Los reclutas se esparcieron por el patio, se aligeraron de sus petates y diéronse a comprar provisiones en la posada, con gran contentamiento de la dependencia venteril, que no daba abasto para tanta gente. En medio de este desorden borreguil, entre la chupandina y los gritos de los mozos se puso una mesa adosada a la pared donde estaba la sombra, y ante ella se sentaron un comandante y dos sargentos secretarios. Se pasó lista a la mozada, y a medida que iban despachando, se les dejaba hacer lo que quisieran. No pocas veces el sargento que tomaba la filiación, tenía que levantar la voz y llamar al orden a los gritones. Entretanto, leyendo él y el otro escribiendo, bajo la presidencia del comandante, iban llenando hojas.

Testigo yo de esa escena, quise aprovechar la coyuntura para hacer mi presentación. Con este objeto, me puse detrás del último recluta que faltaba filiar y esperé turno. El acto se deslizaba plácidamente, fumando y bebiendo el comandante y escribiendo los secretarios, que de cuando en cuando se divertían tomando el pelo a los reclutas. Así se comprenderá la escena que voy a referir.

Dicho está que quedaba el último mozo por inscribir; un baturro de cachirulo y calzón corto.

—¿Cómo te llamas? —le preguntó el sargento.

—Qui... qui... ri...

—Aquí no se cacarea —interrumpió el sargento.

El recluta, después de un violento esfuerzo:

—Qui... qui... rico.

—Bien, Quirico. ¿Y tu apellido?

—Be... be... be...

—¡Vaya, ahora hace el cordero! —repuso el otro sargento que escribía, siguiendo la broma al primero.

—Ya, ya tenemos para un rato —añadió este.

—No... no...

—¿Cómo que no? Pues yo digo que sí —replicó uno de los sargentos.

—¿Sabes escribir? —preguntó el comandante—. Que escriba y acabemos.

Y el tartamudo puso este nombre en el papel: Quirico Benot.

Entonces me tocó a mí.

—¿Es usted recluta? —me preguntó el comandante, dándome tratamiento porque me veía bien vestido.

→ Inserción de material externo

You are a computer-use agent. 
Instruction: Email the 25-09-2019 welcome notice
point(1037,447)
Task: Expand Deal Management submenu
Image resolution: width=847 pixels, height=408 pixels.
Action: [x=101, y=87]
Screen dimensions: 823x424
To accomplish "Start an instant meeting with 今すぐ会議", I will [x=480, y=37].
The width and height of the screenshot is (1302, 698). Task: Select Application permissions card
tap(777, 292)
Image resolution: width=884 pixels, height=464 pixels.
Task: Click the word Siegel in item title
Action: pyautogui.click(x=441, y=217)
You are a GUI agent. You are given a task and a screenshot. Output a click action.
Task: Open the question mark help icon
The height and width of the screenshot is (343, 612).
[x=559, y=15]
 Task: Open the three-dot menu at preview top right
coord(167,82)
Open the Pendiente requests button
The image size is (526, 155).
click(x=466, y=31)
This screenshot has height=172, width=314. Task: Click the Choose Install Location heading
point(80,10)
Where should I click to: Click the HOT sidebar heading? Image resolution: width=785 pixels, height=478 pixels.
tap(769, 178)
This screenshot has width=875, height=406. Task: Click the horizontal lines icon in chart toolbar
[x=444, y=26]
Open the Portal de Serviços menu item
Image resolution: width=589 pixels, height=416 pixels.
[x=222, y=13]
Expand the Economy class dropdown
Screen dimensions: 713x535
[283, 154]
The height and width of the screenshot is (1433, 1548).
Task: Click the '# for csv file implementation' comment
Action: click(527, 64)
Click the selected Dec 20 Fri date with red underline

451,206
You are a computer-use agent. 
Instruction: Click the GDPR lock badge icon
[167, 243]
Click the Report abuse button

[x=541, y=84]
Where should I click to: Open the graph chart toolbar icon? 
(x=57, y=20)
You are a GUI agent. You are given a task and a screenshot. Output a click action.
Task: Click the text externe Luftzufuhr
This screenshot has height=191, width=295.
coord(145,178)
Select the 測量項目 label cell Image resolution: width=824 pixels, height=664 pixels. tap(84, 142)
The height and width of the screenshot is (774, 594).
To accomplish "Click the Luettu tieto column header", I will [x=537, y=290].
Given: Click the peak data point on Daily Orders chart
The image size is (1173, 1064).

—No, señor; soy un estudiante que desea sentar plaza de voluntario.

El comandante me miró de pies a cabeza.

—Muy bien —repuso—. Extienda usted su filiación —dijo al escribiente.

Tuve la candidez de dar mi nombre y apellidos verdaderos.

El comandante se había levantado, dando por terminado el acto, y antes de irse me llamó aparte y díjome:

—Me intereso por usted, joven; soy el comandante Morinchón, del batallón de almogávares; preséntese en mi alojamiento.

Le di las gracias y nos separamos. Hallé al pañero en la cuadra llenando el pesebre a las caballerías, y le espeté este exabrupto:

—Salude usted a un pequeño almogávar.

—¿Qué es esto?

Como el pañero no había de digerir la parrafada erudita que suponía la explicación de aquella palabra[1], salí por la tangente diciendo:

—O lo que es lo mismo, al voluntario del batallón de almogávares. Todo está arreglado.

—Dicen que los aragoneses somos tercos, pero para tozudo usted.